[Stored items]
⁂

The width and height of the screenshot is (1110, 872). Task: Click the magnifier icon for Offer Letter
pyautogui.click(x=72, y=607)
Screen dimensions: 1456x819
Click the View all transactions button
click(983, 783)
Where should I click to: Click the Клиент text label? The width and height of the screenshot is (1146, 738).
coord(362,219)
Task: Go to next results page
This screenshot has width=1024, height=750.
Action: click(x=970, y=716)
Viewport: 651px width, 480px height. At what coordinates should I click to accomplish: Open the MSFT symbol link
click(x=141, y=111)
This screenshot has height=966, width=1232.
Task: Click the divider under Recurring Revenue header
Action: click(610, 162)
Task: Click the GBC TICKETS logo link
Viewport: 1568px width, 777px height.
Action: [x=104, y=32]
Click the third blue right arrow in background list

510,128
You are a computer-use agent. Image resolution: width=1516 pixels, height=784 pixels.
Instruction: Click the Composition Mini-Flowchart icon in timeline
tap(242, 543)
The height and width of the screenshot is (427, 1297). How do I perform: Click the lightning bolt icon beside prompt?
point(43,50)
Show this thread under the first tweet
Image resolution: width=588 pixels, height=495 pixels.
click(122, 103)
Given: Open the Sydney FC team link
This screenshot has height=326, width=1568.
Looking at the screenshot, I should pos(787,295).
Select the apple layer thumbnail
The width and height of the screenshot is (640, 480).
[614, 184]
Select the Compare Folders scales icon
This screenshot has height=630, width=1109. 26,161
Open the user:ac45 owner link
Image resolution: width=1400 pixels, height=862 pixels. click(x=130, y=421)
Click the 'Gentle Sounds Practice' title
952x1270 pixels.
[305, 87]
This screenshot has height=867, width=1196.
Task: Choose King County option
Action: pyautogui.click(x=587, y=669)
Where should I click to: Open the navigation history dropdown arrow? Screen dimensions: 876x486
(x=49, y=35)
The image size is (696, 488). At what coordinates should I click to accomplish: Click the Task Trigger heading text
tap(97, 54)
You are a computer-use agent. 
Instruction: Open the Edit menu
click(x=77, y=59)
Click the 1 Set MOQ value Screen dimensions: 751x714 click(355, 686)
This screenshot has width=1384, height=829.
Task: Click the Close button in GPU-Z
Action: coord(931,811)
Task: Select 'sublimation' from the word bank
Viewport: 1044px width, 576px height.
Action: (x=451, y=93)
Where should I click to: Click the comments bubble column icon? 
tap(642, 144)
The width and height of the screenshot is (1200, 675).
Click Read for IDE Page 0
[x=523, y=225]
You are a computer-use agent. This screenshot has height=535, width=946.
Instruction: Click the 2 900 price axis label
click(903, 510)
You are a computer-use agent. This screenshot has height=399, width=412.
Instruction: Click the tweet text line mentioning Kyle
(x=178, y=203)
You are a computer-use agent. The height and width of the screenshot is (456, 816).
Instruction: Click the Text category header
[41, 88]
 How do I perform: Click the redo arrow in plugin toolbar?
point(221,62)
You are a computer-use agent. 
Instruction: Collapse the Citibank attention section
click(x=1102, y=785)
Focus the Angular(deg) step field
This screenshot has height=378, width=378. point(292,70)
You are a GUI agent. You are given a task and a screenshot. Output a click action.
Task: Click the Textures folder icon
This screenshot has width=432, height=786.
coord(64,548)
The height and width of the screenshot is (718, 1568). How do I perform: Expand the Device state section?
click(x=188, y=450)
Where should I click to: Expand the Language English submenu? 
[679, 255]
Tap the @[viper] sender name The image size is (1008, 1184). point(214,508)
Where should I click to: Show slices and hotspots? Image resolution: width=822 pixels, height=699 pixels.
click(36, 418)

⁂

Render the records from the line containing "The image size is (696, 488)." through the line containing "click(x=77, y=59)" as a JSON list of strings, one string per line and blank lines omitted.

[
  "The image size is (696, 488). At what coordinates should I click to accomplish: Click the Task Trigger heading text",
  "tap(97, 54)",
  "You are a computer-use agent. ",
  "Instruction: Open the Edit menu",
  "click(x=77, y=59)"
]